EXERCISE GOAL>
In the passage about Huntington's disease, which family members does the writer say they have watched get sick and die?

DOCUMENT PASSAGE>
-- Opening Marker --

I know this road. I’ve been here before. Some of the twists, the turns, and the road signs are different, but I know where I am. Hell. This is hell, and I know that we’re not even at the worst part yet. Challenge on top challenge, and I’m already exhausted– raw and wounded. And we are walking on eggshells.
I will never be able to make it right. I don’t have Huntington’s; you do. As we have watched our grandmother, then our aunt and then our mother get sick and die, we have inevitably experienced it from very different places. There but for the grace of… a few genetic markers– go I, go my children. Do you know that this keeps me awake at night? Do you know that I cry–unsure whether I wish it had been me, or whether I can be grateful it wasn’t. Is there room for gratitude in this? Along with the anger, the sadness, the torment…
Strong women, all of the women in my family who have been taken and yet each having struggled with their own challenges in life, and then dealt the cruelest possible hand. Unbearable to watch, but that has been my role from the start. Watch, watch, watching– it’s unbearable, but there is no option but to bear. Bear witness. Bear up. Bear with it. Bear the unbearable.
But this twisted road is as horrible as I remember. Memories of having done this with mom flood back and paralyze me. Those early days when I constantly asked: What is Huntington’s and what is her? Is this alcohol or is this HD? Can we work on issues that have made things so hard through the years or does the Huntington’s block our way. I remember the surrender with Mom. So many years wishing I could finally make her hear me, make her understand what I feel, what I need. It all just evaporated, in the realization that she was no longer available– no longer up to the task. No longer accountable. Life ‘aint fair baby; that’s for damned sure!
Do you hate me for being well? Do you hate me for that genetic twist? If you could, would you switch places? Would I switch places with you, if I could make it all better.

-- Closing Marker --

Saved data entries

-- Opening Marker --

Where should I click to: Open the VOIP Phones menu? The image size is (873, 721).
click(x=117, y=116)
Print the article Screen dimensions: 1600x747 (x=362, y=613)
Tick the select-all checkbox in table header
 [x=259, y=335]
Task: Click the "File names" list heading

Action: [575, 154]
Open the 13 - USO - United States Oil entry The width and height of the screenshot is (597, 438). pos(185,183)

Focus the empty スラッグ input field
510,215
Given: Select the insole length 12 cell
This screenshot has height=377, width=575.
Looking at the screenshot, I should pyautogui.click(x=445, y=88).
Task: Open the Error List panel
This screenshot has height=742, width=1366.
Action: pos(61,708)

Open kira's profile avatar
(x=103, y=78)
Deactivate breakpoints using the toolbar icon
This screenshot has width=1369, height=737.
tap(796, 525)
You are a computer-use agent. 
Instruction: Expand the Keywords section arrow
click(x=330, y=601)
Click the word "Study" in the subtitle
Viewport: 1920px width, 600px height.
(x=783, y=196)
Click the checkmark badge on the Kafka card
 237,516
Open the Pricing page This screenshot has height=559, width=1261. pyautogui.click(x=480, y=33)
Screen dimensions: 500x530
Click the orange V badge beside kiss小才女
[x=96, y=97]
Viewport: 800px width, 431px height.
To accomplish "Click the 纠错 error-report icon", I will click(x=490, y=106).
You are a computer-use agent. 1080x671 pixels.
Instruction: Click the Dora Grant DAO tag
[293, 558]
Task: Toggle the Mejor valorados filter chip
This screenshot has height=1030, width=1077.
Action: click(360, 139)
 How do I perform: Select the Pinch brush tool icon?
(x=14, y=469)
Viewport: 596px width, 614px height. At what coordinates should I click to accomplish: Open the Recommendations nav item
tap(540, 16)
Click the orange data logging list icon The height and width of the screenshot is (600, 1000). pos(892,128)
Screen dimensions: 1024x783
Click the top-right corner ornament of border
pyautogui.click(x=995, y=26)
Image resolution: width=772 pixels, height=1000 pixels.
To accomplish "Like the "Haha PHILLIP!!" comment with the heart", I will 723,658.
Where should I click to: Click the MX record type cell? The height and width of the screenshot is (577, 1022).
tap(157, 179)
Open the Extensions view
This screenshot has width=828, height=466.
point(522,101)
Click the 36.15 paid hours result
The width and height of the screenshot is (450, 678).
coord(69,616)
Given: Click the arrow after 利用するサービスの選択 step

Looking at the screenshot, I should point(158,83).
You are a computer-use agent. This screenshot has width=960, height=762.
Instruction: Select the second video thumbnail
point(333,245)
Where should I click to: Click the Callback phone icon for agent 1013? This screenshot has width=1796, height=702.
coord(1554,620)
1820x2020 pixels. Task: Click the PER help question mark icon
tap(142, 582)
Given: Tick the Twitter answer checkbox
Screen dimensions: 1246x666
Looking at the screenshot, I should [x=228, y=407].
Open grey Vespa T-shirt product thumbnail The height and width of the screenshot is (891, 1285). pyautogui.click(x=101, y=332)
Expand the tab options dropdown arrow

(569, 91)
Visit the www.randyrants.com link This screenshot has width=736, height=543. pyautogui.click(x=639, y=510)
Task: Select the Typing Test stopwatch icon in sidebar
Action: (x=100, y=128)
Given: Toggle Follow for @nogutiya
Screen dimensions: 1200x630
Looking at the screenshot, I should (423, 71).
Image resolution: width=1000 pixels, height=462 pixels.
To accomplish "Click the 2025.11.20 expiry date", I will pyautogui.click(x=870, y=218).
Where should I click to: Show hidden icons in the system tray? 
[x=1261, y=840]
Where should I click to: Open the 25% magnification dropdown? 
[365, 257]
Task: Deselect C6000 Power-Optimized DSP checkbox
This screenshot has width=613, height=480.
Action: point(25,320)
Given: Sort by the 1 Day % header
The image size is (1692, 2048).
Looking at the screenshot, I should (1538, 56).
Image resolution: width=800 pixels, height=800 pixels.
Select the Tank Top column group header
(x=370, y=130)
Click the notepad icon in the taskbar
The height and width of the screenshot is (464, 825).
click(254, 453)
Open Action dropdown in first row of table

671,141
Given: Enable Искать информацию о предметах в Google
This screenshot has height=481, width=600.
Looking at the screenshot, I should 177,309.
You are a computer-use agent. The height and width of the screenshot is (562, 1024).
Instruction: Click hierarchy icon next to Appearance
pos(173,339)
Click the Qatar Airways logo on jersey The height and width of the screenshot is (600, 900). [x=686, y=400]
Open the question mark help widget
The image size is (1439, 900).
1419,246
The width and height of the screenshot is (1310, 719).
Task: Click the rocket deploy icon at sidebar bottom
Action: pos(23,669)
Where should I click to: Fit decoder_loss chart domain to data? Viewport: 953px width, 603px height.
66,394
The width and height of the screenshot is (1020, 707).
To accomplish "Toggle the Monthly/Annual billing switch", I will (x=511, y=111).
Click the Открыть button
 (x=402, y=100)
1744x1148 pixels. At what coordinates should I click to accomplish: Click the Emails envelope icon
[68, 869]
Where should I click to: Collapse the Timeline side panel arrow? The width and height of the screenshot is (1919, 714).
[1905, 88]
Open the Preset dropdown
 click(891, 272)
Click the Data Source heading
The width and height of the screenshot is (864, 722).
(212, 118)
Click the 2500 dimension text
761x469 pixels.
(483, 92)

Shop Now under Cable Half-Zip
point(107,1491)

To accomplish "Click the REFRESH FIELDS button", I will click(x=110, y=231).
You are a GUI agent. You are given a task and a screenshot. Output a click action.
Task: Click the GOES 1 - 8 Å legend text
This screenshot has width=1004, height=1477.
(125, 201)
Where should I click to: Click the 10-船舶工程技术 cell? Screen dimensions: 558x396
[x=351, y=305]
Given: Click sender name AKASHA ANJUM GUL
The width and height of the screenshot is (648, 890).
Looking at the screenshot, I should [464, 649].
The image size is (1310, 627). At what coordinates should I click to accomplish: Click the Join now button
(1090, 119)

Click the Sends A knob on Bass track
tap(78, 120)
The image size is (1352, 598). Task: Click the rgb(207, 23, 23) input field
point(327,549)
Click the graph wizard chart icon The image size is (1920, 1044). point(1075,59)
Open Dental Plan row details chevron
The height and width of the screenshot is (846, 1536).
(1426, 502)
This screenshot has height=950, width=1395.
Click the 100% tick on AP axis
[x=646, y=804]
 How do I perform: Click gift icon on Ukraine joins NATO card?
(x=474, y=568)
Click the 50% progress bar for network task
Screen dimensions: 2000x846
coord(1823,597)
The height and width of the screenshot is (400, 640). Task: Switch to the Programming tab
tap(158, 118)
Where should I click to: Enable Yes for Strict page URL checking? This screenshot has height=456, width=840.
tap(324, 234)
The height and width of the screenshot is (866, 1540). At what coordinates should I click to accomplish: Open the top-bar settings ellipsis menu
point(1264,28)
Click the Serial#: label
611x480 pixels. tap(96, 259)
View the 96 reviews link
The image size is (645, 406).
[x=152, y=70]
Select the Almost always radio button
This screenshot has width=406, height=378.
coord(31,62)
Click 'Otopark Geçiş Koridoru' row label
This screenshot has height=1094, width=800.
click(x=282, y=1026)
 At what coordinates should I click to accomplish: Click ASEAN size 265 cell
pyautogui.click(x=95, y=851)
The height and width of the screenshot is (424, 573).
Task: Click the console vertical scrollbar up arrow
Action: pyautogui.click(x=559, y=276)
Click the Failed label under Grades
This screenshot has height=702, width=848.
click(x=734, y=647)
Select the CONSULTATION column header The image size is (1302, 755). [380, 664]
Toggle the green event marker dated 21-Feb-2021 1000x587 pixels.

-- Closing Marker --

OUTPUT OF THE TASK>
Their grandmother, then their aunt, and then their mother.